**Exercise:** When you answer, give every record back exactly as written.

**Data to process:**
::::::::

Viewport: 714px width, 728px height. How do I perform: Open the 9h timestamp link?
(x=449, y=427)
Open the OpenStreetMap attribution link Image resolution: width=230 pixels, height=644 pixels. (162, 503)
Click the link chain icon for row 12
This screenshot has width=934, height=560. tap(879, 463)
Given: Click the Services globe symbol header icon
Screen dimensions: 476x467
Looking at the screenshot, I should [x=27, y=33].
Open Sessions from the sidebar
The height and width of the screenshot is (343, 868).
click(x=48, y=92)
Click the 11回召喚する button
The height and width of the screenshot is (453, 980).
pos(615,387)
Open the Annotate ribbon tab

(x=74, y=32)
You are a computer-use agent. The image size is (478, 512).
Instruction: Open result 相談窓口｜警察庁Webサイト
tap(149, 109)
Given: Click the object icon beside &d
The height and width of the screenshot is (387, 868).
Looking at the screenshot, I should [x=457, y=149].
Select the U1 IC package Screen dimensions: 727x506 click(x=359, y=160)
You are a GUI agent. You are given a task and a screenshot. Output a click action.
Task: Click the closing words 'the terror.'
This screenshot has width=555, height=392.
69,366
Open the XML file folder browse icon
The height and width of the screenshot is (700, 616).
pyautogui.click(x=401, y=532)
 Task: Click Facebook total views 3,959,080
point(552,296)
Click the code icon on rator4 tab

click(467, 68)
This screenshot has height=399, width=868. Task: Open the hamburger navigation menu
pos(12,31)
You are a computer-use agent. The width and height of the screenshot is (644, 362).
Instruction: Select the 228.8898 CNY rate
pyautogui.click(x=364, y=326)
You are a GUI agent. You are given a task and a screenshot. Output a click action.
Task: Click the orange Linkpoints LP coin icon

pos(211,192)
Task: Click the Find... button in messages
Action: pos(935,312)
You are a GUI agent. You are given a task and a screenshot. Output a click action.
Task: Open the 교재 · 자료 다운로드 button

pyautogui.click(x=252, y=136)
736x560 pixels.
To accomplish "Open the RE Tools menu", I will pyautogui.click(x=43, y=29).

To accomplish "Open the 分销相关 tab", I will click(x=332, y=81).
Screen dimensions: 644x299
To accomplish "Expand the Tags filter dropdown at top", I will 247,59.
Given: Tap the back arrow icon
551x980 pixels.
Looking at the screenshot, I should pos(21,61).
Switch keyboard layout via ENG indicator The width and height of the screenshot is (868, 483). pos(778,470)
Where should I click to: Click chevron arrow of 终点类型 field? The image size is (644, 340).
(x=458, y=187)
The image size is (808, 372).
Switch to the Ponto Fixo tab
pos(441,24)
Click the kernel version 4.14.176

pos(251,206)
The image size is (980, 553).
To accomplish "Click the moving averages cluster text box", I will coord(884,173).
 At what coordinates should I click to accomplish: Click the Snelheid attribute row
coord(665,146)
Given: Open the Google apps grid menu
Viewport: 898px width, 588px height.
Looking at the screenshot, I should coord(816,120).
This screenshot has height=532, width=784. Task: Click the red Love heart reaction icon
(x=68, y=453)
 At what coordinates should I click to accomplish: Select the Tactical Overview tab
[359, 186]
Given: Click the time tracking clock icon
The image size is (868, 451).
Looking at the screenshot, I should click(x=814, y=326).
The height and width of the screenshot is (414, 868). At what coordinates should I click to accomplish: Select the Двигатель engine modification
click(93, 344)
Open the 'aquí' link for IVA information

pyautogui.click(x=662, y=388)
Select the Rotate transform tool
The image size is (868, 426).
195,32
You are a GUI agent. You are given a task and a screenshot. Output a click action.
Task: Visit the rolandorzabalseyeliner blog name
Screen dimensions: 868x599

::::::::

**Worked solution:**
Viewport: 714px width, 728px height. How do I perform: Open the 9h timestamp link?
(x=449, y=427)
Open the OpenStreetMap attribution link Image resolution: width=230 pixels, height=644 pixels. (162, 503)
Click the link chain icon for row 12
This screenshot has width=934, height=560. tap(879, 463)
Given: Click the Services globe symbol header icon
Screen dimensions: 476x467
Looking at the screenshot, I should [x=27, y=33].
Open Sessions from the sidebar
The height and width of the screenshot is (343, 868).
click(x=48, y=92)
Click the 11回召喚する button
The height and width of the screenshot is (453, 980).
pos(615,387)
Open the Annotate ribbon tab

(x=74, y=32)
You are a computer-use agent. The image size is (478, 512).
Instruction: Open result 相談窓口｜警察庁Webサイト
tap(149, 109)
Given: Click the object icon beside &d
The height and width of the screenshot is (387, 868).
Looking at the screenshot, I should [x=457, y=149].
Select the U1 IC package Screen dimensions: 727x506 click(x=359, y=160)
You are a GUI agent. You are given a task and a screenshot. Output a click action.
Task: Click the closing words 'the terror.'
This screenshot has width=555, height=392.
69,366
Open the XML file folder browse icon
The height and width of the screenshot is (700, 616).
pyautogui.click(x=401, y=532)
 Task: Click Facebook total views 3,959,080
point(552,296)
Click the code icon on rator4 tab

click(467, 68)
This screenshot has height=399, width=868. Task: Open the hamburger navigation menu
pos(12,31)
You are a computer-use agent. The width and height of the screenshot is (644, 362).
Instruction: Select the 228.8898 CNY rate
pyautogui.click(x=364, y=326)
You are a GUI agent. You are given a task and a screenshot. Output a click action.
Task: Click the orange Linkpoints LP coin icon

pos(211,192)
Task: Click the Find... button in messages
Action: pos(935,312)
You are a GUI agent. You are given a task and a screenshot. Output a click action.
Task: Open the 교재 · 자료 다운로드 button

pyautogui.click(x=252, y=136)
736x560 pixels.
To accomplish "Open the RE Tools menu", I will pyautogui.click(x=43, y=29).

To accomplish "Open the 分销相关 tab", I will click(x=332, y=81).
Screen dimensions: 644x299
To accomplish "Expand the Tags filter dropdown at top", I will 247,59.
Given: Tap the back arrow icon
551x980 pixels.
Looking at the screenshot, I should pos(21,61).
Switch keyboard layout via ENG indicator The width and height of the screenshot is (868, 483). pos(778,470)
Where should I click to: Click chevron arrow of 终点类型 field? The image size is (644, 340).
(x=458, y=187)
The image size is (808, 372).
Switch to the Ponto Fixo tab
pos(441,24)
Click the kernel version 4.14.176

pos(251,206)
The image size is (980, 553).
To accomplish "Click the moving averages cluster text box", I will coord(884,173).
 At what coordinates should I click to accomplish: Click the Snelheid attribute row
coord(665,146)
Given: Open the Google apps grid menu
Viewport: 898px width, 588px height.
Looking at the screenshot, I should coord(816,120).
This screenshot has height=532, width=784. Task: Click the red Love heart reaction icon
(x=68, y=453)
 At what coordinates should I click to accomplish: Select the Tactical Overview tab
[359, 186]
Given: Click the time tracking clock icon
The image size is (868, 451).
Looking at the screenshot, I should click(x=814, y=326).
The height and width of the screenshot is (414, 868). At what coordinates should I click to accomplish: Select the Двигатель engine modification
click(93, 344)
Open the 'aquí' link for IVA information

pyautogui.click(x=662, y=388)
Select the Rotate transform tool
The image size is (868, 426).
195,32
You are a GUI agent. You are given a task and a screenshot. Output a click action.
Task: Visit the rolandorzabalseyeliner blog name
Screen dimensions: 868x599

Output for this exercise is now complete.